チャーリー・シーンが主演し、ウーピー・ゴールドバーグと共演するヒューマンドラマ「ナインイレヴン 運命を分けた日」のポスタービジュアルと予告編を、映画.comが先行入手した。

 本作は、パトリック・カーソンによるオフブロードウェイ舞台「エレベーター」を、マルティン・ギギ監督が映画化。2001年9月11日に起こった米同時多発テロ事件を、標的となったニューヨークワールドトレードセンター内部に取り残された人々の視点から描いた物語が展開する。事件当日、ワールドトレードセンターのエレベーターに乗り合わせ、38階辺りに閉じ込められた5人が、唯一の外部との通信手段であるインターコムのオペレーターに励まされながら、恐怖と闘う姿を映し出す。

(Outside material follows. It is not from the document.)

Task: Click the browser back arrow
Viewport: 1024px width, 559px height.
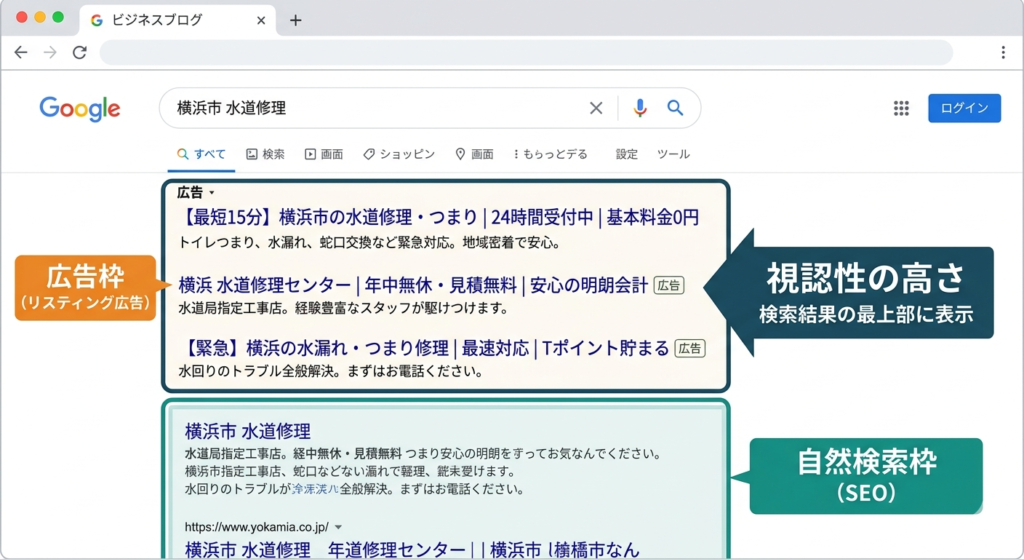Action: click(20, 52)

 「いつもと同じ朝、いくつもの約束があった――。」というコピーが添えられたポスタービジュアルは、世界中が決して忘れることのない日を想起させる“9.11”という数字を象徴的にデザイン。シーン演じる身勝手な実業家・ジェフリーや妻のイブ(ジーナ・ガーション)といったエレベーター内に閉じ込められた人々に加え、ゴールドバーグ扮するインターコムのオペレーター・メッツィーの姿をとらえている。偶然が重なり、運命を共にすることになった主要登場人物たちの表情が印象的な仕上がりだ。

 予告編では、ジェフリーとイブが、バイクメッセンジャーのマイケル(ウッド・ハリス)、恋人に別れを告げに来たティナ(オルガ・フォンダ)、ビルの保全技術者であるエディ(ルイス・グスマン)と、メッツィーの指示を受けながらエレベーターの外へと脱出を試みる様子を活写している。なかでもお騒がせ俳優として世間を騒がしてきたシーンは、そのイメージを一切感じさせない入魂の演技を披露。ジェフリーがボロボロになりながらも「このビルも崩壊する」「君だけでも逃げろ」とイブの生存を最優先に行動する場面は、思わず目頭が熱くなるほどだ。

 「ナインイレヴン 運命を分けた日」は、9月9日から東京・新宿武蔵野館、丸の内TOEIほか全国順次公開。